A UM POETA MENOR QUE BUSCA UM PEDESTAL

Dieran a otros gloria interminable los dioses.
Jorge Luis Borges

Busco em Borges a letra fatal que prenunciou
teu rol de aspirações e sonhos por toda a vida:
a memória de um tempo que se foi sem ser notado;
disfarces e dissimulações com que os dias afagavas,
dias em que os deuses foram a outros mais benignos;
os rios secos e os cactos de teu torrão longínquo,
quando só buscavas um riacho de sonoras águas,
terras que te alimentassem anelos e esperanças;
a voz que calava para não atrair tormento e sombras,
os livros muitos que te favoreciam vagas citações,
embora te parecessem todas auras de encômios.
Em apartamentos de bairros tristes e ruas desertas,
elegeste então a palavra como espada e símbolo,
que te abrissem veredas de mordomia e glórias;
espalhaste copiosos versos de escrita pragmática,
nenhum deles bastante para atrair nuvens de loas,
mas que serviram para firmar imagem de lutador
capaz de te alhear das cinzas do esquecimento.
Chegaste enfim à borda de um horizonte de afagos.
Agora de antiga seara recolhes um feixe de áulicos,
que te permita abolir a dura memória dos fados,
subir num pedestal e te vingar de deuses pérfidos.

SEXTILLHA

Nesta vida que é sonho de touro rompendo
Agra planície para as clareiras do amor,
O que é renúncia e ânsia os dias vão roendo,
Deixam no espírito um travo, um grave palor
De crua luz, olhos inchados, testa doendo,
Enfim a dor, que vela a dor da última dor.




GLOSA


(A propósito de uma citação de F. G. Klopstock)

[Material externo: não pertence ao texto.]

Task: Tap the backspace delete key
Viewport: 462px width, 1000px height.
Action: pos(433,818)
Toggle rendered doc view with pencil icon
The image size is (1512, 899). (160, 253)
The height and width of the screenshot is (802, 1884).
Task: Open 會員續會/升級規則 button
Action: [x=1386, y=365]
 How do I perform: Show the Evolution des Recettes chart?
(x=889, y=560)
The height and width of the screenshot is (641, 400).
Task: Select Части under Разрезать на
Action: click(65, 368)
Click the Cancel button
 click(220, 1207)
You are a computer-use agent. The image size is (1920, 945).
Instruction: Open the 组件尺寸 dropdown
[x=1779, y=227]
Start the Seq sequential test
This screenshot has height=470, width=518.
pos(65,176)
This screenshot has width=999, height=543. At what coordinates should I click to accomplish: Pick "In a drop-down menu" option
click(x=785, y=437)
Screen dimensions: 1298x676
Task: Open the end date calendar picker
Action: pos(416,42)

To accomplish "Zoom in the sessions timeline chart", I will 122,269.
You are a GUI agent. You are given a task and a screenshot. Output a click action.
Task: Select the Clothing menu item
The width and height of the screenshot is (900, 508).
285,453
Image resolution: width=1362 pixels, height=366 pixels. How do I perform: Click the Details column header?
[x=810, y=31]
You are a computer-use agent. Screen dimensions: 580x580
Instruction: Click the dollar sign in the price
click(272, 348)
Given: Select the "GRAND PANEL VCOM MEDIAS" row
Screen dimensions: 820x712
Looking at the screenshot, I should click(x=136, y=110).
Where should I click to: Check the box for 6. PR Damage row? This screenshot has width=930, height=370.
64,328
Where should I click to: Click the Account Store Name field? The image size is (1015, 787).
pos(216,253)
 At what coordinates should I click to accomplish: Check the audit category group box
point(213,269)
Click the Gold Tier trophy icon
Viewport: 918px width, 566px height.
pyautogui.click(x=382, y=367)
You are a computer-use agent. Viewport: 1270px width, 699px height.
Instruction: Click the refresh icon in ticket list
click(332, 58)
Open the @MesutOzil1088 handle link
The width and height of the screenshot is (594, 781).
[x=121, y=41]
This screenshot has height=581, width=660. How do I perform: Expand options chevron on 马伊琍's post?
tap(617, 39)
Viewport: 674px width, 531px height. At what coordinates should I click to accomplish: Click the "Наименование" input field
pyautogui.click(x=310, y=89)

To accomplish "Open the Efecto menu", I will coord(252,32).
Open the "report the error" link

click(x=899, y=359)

"Hás de também estar triste,
Se queres me ver chorar".
Virei páginas de livros
À procura deste Horácio.

Salto fogueiras do Dia
De São João que me acalmam:
É como fogo de artifício
este ditame de Horácio.

Estudei o bom Latim,
Fui a Rónai e Saraiva;
Entre letras me perdi,
Procurando por Horácio.

Renovo a taça de vinho,
Certo de que algo me falta.
Vou à caça, persistente,
Vou direto, busco Horácio.

Haverão de me ver triste,
Muito perto de chorar.
Se me pedem o motivo,
Porei a culpa em Horácio.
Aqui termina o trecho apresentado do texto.